OBJECTIVES - The clinical course of multiple sclerosis (MS) is highly variable, and research data collection is costly and time consuming. We evaluated natural language processing techniques applied to electronic medical records (EMR) to identify MS patients and the key clinical traits of their disease course.
MATERIALS AND METHODS - We used four algorithms based on ICD-9 codes, text keywords, and medications to identify individuals with MS from a de-identified, research version of the EMR at Vanderbilt University. Using a training dataset of the records of 899 individuals, algorithms were constructed to identify and extract detailed information regarding the clinical course of MS from the text of the medical records, including clinical subtype, presence of oligoclonal bands, year of diagnosis, year and origin of first symptom, Expanded Disability Status Scale (EDSS) scores, timed 25-foot walk scores, and MS medications.
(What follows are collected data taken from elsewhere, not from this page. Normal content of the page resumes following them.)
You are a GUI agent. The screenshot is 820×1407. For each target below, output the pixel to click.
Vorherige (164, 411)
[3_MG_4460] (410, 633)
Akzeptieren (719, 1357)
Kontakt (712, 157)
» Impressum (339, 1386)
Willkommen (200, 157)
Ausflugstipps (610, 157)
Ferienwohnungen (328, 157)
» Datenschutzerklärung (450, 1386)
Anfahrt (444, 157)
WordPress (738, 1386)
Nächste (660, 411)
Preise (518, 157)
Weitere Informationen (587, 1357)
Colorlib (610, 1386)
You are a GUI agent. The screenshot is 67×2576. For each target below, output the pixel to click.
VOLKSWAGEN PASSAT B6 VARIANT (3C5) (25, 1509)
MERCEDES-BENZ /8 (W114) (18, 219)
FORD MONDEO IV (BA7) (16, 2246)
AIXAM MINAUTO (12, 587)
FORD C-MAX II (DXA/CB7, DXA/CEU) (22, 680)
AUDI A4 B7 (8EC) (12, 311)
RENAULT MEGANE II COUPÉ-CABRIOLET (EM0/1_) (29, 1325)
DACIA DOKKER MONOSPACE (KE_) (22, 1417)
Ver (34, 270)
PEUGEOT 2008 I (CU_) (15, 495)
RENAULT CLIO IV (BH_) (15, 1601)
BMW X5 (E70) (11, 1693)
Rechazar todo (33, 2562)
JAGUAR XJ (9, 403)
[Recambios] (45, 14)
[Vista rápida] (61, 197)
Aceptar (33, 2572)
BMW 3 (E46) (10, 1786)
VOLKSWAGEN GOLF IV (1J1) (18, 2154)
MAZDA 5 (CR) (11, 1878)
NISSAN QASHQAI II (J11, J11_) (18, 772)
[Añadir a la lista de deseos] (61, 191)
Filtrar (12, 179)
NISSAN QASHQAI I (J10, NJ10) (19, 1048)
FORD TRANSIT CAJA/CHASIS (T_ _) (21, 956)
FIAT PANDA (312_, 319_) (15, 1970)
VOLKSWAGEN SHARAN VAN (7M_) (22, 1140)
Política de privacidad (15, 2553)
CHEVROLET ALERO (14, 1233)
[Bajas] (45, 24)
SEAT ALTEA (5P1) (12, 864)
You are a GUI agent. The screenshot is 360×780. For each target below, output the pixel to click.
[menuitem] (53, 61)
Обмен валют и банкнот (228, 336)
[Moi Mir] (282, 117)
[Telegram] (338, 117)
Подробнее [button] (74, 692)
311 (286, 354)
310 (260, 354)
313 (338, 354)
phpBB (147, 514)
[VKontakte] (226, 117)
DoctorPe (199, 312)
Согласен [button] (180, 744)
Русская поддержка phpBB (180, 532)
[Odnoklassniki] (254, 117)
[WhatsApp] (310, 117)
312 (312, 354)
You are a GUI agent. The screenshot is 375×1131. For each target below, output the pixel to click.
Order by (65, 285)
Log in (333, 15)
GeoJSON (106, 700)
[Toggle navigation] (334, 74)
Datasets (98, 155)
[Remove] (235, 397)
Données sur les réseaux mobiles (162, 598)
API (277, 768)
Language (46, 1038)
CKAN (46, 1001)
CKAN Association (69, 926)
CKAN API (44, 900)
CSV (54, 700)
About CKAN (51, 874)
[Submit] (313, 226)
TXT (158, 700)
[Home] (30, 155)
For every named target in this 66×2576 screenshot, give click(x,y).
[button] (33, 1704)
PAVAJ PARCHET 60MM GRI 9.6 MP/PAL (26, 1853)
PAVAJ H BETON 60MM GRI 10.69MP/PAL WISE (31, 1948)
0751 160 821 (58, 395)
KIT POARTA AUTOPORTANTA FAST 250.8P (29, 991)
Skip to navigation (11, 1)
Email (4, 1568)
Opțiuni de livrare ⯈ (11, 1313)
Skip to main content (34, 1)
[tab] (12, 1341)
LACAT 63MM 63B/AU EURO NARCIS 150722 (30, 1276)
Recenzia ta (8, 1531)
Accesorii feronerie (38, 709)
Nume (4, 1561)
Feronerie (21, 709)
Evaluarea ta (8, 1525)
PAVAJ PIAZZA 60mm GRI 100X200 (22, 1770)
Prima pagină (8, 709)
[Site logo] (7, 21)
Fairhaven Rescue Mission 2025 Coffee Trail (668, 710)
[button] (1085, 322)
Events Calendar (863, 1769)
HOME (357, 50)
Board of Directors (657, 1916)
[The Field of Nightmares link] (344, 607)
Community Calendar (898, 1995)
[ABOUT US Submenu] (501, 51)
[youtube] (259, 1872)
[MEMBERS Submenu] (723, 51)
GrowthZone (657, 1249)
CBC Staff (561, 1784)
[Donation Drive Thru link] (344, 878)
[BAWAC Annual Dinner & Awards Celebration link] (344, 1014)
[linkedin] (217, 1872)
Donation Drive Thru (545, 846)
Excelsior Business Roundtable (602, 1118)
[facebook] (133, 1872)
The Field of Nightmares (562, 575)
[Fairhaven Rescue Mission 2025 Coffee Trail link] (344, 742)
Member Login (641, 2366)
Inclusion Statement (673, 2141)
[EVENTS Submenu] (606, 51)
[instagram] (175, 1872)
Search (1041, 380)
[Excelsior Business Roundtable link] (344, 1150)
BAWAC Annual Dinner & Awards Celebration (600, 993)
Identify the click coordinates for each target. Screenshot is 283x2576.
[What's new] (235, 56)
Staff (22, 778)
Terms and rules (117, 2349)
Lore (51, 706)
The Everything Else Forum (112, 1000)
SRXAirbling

Algorithms were evaluated on a test set validated by two independent reviewers.
RESULTS - We identified 5789 individuals with MS. For all clinical traits extracted, precision was at least 87% and specificity was greater than 80%. Recall values for clinical subtype, EDSS scores, and timed 25-foot walk scores were greater than 80%.
DISCUSSION AND CONCLUSION - This collection of clinical data represents one of the largest databases of detailed, clinical traits available for research on MS. This work demonstrates that detailed clinical information is recorded in the EMR and can be extracted for research purposes with high reliability.